Can anyone help ? Should I clean the IAC valve and see ? Or do I need to change it ? How much does it cost approx ?

I owned a Mazda before... never owned a Nissan .. am new to this forum... and I don't know cars very well.. Any help would be appreciated!!

Also, I don't know why autozone said they can't check codes for a *95* sentra, cause the following link says that 95 sentra was OBDII compliant..even though it was made before 96... 

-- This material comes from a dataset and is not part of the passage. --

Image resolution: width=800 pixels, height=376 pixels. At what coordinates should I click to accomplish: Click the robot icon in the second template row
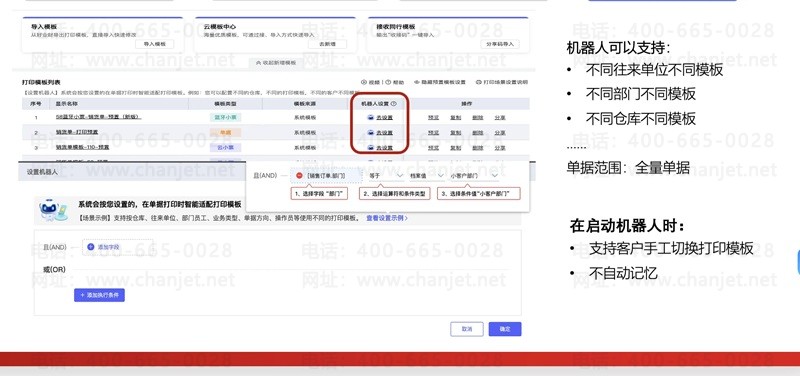(x=370, y=133)
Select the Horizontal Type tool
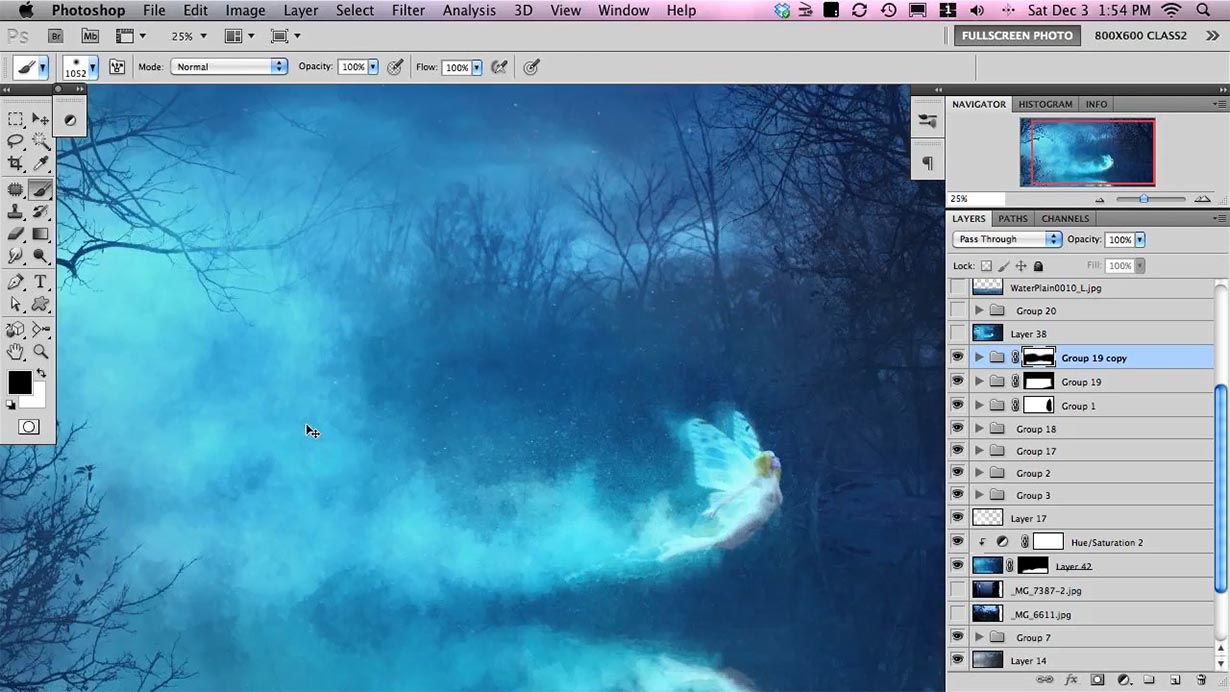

http://www.obdii.com/connector.html

Anyway..I had to pay $50 just to get the code.. from a repair shop... don't know how much more I've gotta pay!!!


----------



## drock (Apr 18, 2004)

no reply ??


----------



## Nostrodomas (Jun 15, 2002)

Just clean the valve first. I had the same code, cleaned the valve, then no more error. It even fixed my idle problems. CLick here for instructions on how to clean the valve. 
If that doesnt work, but it probably will, then replace the valve. 
You also got ripped from the shop. Fifty bucks for an error code......geez You could have got the same information free, with a little reasearch. You can retreve the error codes and definitions right here............


----------



## drock (Apr 18, 2004)

Thanks Nostrodomas! Well, I actually researched a lot over net before taking my car to that shop... (Nissan dealer asked $69+tax to get the code) ...That locating the comp below the dashboard thing, I tried that.. but either I am too afraid ...or simply stupid...I opened all those damn screws but couldn't locate/take out the comp...anyway.. long story!!..i'll clean the IAC valve.. need to get some carb cleaner..


----------



## Nostrodomas (Jun 15, 2002)

Just use some thinner, some solvent, or even gas. Its easy to do. 
This is the valve:








(This image helps again.....lol)
Just remove the two screws, and carfully remove the valve. Clean it with carb or throttlebody cleaner, and a q-tip. If you are carful enough, you can reuse the gasket.


----------